Task list
a - Based on the glaucoma text below, state whether each statement agrees with it, answering yes or no and quoting the deciding words exactly: (i) The cerebellum is harvested as a control structure. (ii) The research uses only one rodent model of glaucoma. (iii) The immunoblots will examine five major cytoskeletal proteins.
b - Condense the paragraph of the glaucoma text below that opens "Specific aim 1 will examine" into a short list that keeps its main facts.
c - Go on with the glaucoma text below, starting right after its final sentence.

Reading text
Segment Open
Glaucoma is a chronic neurodegenerative disease that makes up one of the leading causes of blindness worldwide. Despite increasing interest, therapies that directly address the neural dysfunction and loss remain elusive. In other neurodegenerative disorders such as Alzheimer's disease, amyotrophic lateral sclerosis, and Huntington's disease, early pathologies occur in first in the axon - and this has been recently implicated in glaucoma. This proposal intends to examine the structural and functional defects in retinal ganglion cell axons in early glaucoma with the intention of identifying new targets for intervention in this debilitating disease. Using a combination of immunoblotting, tract tracing, histology, and quantitative immunochemistry this research enterprise will seek to determine the nature and time course of changes in cytoskeletal proteins within the axon, the enzymes responsible for these changes, and will examine different aspects of axonal transport in two rodent models of glaucoma - the DBA/2J mouse and the microbead occlusion model in rats.
Specific aim 1 will examine changes in the cytoskeleton compared to two major risk factors in glaucoma: age (DBA/2J mice) and exposure to elevated intraocular pressure (Microbead Occlusion Model). Retinas, optic nerves, the superior colliculus (SC), and cerebellum (as a control structure) will be harvested and immunoblots will be performed to examine the quantity, distribution, breakdown, and phosphoisoform of four major cytoskeletal proteins and three of the most common enzymes implicated in cytoskeletal alteration in neurodegenerative disorders.
Segment Closed
Record excerpts
Segment Open
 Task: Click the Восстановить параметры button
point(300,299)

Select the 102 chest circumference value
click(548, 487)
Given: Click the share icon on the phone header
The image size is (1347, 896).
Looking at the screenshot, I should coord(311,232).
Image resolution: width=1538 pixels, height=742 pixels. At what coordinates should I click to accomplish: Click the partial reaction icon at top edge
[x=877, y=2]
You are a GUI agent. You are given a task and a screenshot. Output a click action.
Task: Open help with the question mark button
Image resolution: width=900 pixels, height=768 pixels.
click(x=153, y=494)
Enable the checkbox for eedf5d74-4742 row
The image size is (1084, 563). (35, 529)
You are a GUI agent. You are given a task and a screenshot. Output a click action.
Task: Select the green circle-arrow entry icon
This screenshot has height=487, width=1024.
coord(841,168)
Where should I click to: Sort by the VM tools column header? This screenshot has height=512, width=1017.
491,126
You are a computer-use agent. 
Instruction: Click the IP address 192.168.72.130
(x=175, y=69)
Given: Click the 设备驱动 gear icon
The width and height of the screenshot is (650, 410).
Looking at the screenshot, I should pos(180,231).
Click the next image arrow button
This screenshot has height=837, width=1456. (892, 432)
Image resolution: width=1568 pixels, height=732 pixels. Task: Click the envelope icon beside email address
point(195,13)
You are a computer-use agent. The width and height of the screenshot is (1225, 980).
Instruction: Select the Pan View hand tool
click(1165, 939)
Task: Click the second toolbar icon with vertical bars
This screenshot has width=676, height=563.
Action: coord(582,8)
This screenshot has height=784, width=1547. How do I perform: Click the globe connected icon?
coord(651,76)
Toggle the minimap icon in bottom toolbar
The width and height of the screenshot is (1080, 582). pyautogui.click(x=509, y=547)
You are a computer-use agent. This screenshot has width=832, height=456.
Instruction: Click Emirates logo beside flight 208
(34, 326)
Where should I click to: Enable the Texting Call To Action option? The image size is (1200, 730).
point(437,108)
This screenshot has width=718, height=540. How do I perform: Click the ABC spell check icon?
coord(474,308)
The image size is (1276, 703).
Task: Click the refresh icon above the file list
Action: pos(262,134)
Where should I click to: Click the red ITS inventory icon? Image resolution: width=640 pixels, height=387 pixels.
Segment Closed
Answers in order
a -
(i) Yes: "and cerebellum (as a control structure)"
(ii) No: "in two rodent models of glaucoma - the DBA/2J mouse and the microbead occlusion model in rats"
(iii) No: "four major cytoskeletal proteins"

b -
- Goal: compare cytoskeletal changes with two major glaucoma risk factors.
  - Age, studied in DBA/2J mice.
  - Elevated intraocular pressure, studied in the Microbead Occlusion Model.
- Tissues harvested: retinas, optic nerves, the superior colliculus (SC), and the cerebellum as a control structure.
- Method: immunoblots of four major cytoskeletal proteins and three common enzymes implicated in cytoskeletal alteration in neurodegenerative disorders.
- Measures: quantity, distribution, breakdown, and phosphoisoform.

c -
Specific aim 2 will use techniques to identify cytoskeletal abnormalities in relation to neurobiological outcome measures including: 1) loss of anterograde axonal transport using intravitreal injections of the sensitive neuronal tracer cholera toxin beta subunit (CTB), and 2) axonal degeneration - immunofluorescence in the SC and optic nerve of the retinal ganglion cell (RGC) projection marker estrogen-related receptor beta (ERR?) and the RGC terminal marker vesicular glutamate transporter 2 (VGluT2) along with axon counts in semithin sections of optic nerve.
Specific aim 3 will focus on specific deficits in active axonal transport. First, the underlying causes of retrograde tracing loss in these models will be determined, i.e., to what degree it is due to functional loss of uptake/transport, blockade at the optic nerve head, axon loss, or RGC loss.
This aim will use a newly-validated method of applying retrograde tracer (Fluorogold) to the SC that was developed by the principle investigator to compare degeneration measures in specific aim 1 (see above) with RGC soma in the retina. Second, we will use anterograde and retrograde tracing methods (intravitreal CTB and SC-applied fluorogold) in the same animals to determine temporal differences in defects in anterograde vs. retrograde transport that have been suggested by the glaucoma literature, yet never directly tested. This proposal is designed with the goal of identifying new therapeutic targets for this disease as well as identifying the potential role that function-restoring therapies could play in glaucoma and other neurodegenerative diseases.
Glaucoma is a leading cause of irreversible blindness worldwide. Despite increasing interest, therapies targeting the neurodegeneration that produces blindness remain elusive, but research is starting to uncover specific neuronal mechanisms related to the progression of this disease. This research proposal is designed to investigate new mechanisms proposed in other neurodegenerative diseases for relevance in glaucoma with the goal of identifying potential new therapeutic targets that will facilitate the treatment of this debilitating disorder.